> AIM OF THE EXERCISE
Write out the lines from the one with "This screenshot has height=780, width=1125." to the one with "point(118,289)" again, changing "row label" to "column header" and leaving everything else the same.
* START DATASET CONTENT *
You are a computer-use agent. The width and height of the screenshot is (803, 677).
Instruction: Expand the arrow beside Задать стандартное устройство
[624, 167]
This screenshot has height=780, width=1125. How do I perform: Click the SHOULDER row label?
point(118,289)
* END DATASET CONTENT *
* START DATASET CONTENT *
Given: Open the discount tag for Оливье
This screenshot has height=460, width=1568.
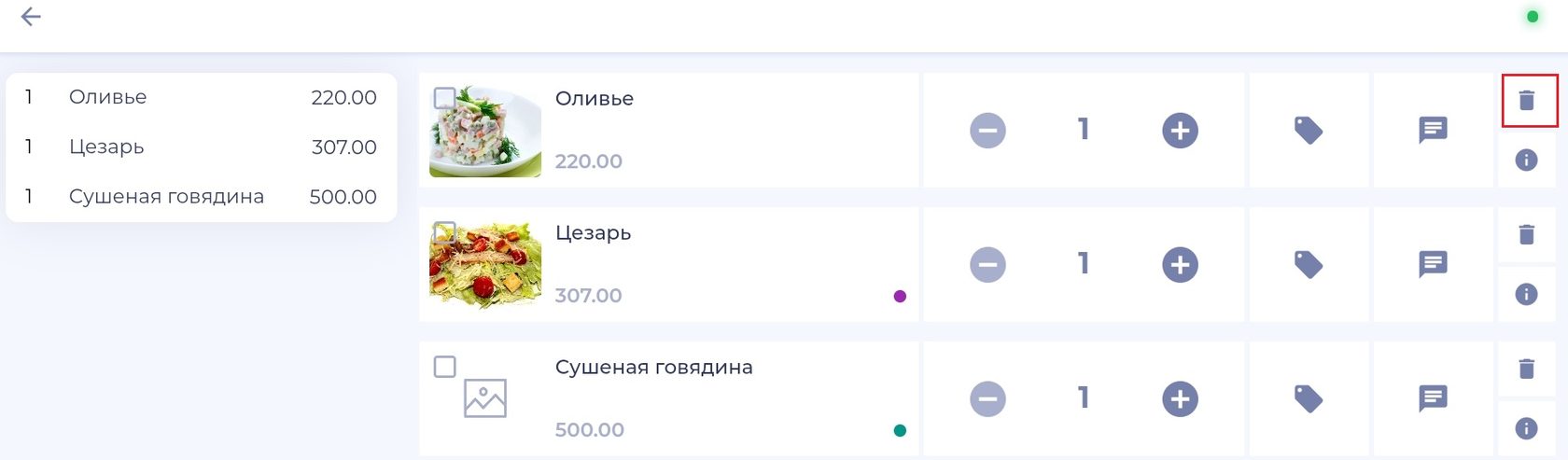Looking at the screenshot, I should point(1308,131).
* END DATASET CONTENT *
> CORRECT ANSWER
This screenshot has height=780, width=1125. How do I perform: Click the SHOULDER column header?
point(118,289)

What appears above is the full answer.